During the Biennial discussion on July 6, Dr. Eduardo Padrón, president of the college, expressed belief that, “Education is an issue of national security,” and he reiterated his concerns during our interview. He said we need to adjust our priorities when comparing the costs of education to incarceration, just in the state of Florida. He said that the traditional K-12 education of a child costs taxpayers about $6,000 per year; average university costs for each student is about $12,000 per year; but the cost to incarcerate a person costs more than $30,000 a year.
“We need to make sure that we set our priorities right,” Dr. Padrón said. “Education in the 21st century is the most important industry… We know that people who do not get educated today are destined to a life of poverty… flipping burgers at ‘you know where;’ making minimum wage and not being able to sustain a family.”
Q: Is the challenge that we are facing—this "achievement gap"—an academic challenge about how to teach better or does it involve other aspects?
A: It is much more complex than that. The main problem is the deficit of understanding that permeates our society today, from the highest levels of policymakers to families.
During much of the 20th Century in America, most people who lived the American dream—to get a job that would allow them to get into the middle class—had work that involved their hands. Today, with the knowledge economy, that has totally changed. Manufacturing and manual labor jobs are no longer the majority. The skills that are needed today are different and because of that, not only has schooling become more difficult and the learning process more demanding, but we need to make sure that we provide access to the masses if we are going to give them a fair chance to be able to participate and to join the middle class.
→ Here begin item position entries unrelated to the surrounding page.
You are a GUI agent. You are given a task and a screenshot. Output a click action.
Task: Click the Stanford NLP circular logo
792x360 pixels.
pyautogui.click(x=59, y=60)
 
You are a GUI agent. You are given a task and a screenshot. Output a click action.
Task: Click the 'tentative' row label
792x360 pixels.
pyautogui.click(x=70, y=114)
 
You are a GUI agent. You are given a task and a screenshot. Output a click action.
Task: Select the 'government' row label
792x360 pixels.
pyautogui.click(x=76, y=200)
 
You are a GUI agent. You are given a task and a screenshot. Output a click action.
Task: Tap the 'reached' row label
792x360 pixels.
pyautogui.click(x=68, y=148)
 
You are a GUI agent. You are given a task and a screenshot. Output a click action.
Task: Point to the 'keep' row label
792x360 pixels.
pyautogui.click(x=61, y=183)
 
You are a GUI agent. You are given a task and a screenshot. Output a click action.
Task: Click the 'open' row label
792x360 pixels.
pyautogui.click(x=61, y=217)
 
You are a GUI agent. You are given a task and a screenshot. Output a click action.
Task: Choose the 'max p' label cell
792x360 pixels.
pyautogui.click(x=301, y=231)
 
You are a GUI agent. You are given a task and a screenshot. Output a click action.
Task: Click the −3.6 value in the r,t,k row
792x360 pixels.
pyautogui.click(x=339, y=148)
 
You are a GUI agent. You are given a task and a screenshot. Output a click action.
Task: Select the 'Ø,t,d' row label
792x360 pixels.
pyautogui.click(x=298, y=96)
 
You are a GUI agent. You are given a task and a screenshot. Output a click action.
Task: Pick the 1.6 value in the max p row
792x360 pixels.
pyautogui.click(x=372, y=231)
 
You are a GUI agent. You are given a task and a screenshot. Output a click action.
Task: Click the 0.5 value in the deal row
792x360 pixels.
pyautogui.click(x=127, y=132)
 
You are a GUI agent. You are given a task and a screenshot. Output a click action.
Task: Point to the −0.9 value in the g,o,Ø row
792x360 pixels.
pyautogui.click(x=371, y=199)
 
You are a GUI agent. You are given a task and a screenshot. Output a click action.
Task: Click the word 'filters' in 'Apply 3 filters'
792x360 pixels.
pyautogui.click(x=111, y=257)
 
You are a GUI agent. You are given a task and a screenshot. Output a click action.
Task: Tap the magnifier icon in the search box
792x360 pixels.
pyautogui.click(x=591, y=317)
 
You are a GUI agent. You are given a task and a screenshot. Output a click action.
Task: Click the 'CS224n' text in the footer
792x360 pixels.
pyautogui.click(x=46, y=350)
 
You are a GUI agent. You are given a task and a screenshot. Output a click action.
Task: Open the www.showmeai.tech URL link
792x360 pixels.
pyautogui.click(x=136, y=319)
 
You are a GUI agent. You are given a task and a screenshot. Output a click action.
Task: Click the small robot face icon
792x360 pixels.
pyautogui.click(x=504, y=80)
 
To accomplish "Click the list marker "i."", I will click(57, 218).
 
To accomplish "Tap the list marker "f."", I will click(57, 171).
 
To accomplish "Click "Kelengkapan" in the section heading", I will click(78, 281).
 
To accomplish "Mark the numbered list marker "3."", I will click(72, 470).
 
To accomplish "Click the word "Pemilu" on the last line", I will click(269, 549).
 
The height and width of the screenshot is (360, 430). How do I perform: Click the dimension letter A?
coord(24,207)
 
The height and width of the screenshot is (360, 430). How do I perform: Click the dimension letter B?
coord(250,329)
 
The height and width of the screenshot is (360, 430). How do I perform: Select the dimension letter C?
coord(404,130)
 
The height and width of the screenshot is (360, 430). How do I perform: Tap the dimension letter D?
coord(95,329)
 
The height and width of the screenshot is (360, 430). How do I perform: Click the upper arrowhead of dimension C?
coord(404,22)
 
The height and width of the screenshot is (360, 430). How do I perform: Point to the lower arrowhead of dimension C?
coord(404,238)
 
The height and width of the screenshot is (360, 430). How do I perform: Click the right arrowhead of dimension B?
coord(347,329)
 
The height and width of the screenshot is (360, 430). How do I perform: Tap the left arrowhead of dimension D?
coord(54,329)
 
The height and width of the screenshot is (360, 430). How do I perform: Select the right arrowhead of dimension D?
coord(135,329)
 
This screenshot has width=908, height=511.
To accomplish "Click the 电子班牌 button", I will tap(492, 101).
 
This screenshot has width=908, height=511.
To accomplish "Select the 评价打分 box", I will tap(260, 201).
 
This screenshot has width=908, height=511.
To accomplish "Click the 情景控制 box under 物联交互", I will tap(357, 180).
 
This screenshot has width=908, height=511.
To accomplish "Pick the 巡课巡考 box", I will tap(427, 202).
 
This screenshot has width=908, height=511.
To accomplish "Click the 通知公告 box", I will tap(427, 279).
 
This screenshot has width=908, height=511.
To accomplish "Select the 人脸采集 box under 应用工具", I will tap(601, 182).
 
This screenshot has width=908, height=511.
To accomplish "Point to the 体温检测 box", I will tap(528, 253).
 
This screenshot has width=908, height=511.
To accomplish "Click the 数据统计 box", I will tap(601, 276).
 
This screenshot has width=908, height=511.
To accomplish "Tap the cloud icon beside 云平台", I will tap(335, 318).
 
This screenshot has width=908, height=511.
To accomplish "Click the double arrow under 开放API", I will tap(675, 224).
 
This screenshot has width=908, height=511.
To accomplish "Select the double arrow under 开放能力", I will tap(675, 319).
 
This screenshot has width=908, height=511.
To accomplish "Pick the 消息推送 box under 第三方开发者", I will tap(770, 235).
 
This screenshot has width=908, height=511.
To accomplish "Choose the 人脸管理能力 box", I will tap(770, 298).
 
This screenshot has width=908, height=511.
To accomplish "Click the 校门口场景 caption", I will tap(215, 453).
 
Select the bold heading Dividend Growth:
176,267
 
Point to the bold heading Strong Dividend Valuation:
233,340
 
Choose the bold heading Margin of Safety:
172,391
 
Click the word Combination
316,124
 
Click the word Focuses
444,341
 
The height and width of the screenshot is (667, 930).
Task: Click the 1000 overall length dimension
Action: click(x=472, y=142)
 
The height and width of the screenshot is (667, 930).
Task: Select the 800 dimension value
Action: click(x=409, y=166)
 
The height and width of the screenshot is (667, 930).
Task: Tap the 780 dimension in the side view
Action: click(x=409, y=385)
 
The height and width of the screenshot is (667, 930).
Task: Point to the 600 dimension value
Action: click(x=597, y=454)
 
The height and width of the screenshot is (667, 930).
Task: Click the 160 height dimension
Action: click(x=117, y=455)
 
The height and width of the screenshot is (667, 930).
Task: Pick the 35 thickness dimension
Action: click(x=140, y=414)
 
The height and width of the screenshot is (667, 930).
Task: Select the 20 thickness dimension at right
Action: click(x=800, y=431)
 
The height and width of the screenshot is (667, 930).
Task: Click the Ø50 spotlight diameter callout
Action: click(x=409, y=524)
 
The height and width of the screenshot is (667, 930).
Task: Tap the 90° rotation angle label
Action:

We have a problem right now—I think this is a transitional problem—where for the first time this generation is going to be less educated and have less of a standard of living than the generation that preceded them. That’s a real challenge. In order to get the high-wage, high-skill jobs that are in our society today, kids need to go to college—they need to get the skills that will prepare them for those jobs.
When you look at unemployment statistics today, what you realize immediately is that people without a high school diploma represent three and four times the number of unemployed than the people with baccalaureate degrees. If you look at jails today, 90 percent of the people incarcerated are people who are high school dropouts. Every measure indicates that a lack of education is the main problem.
For us to be able to compete in the global economy, for us to be able to retain our position of leadership in the world, we have to wake up and make education a priority. And families need to understand that.
Q: How do you engage families beyond the traditional means?
A: We all have to collaboratively work together.
As I finished up the interview with Dr. Padrón, Diana Campoamor, President of Hispanics in Philanthropy, walked up to embrace him. And then she proudly exclaimed, “By the way, I am a product of Miami Dade Community College and I am on the next panel! If it hadn’t been for Miami Dade, I wouldn't be here.”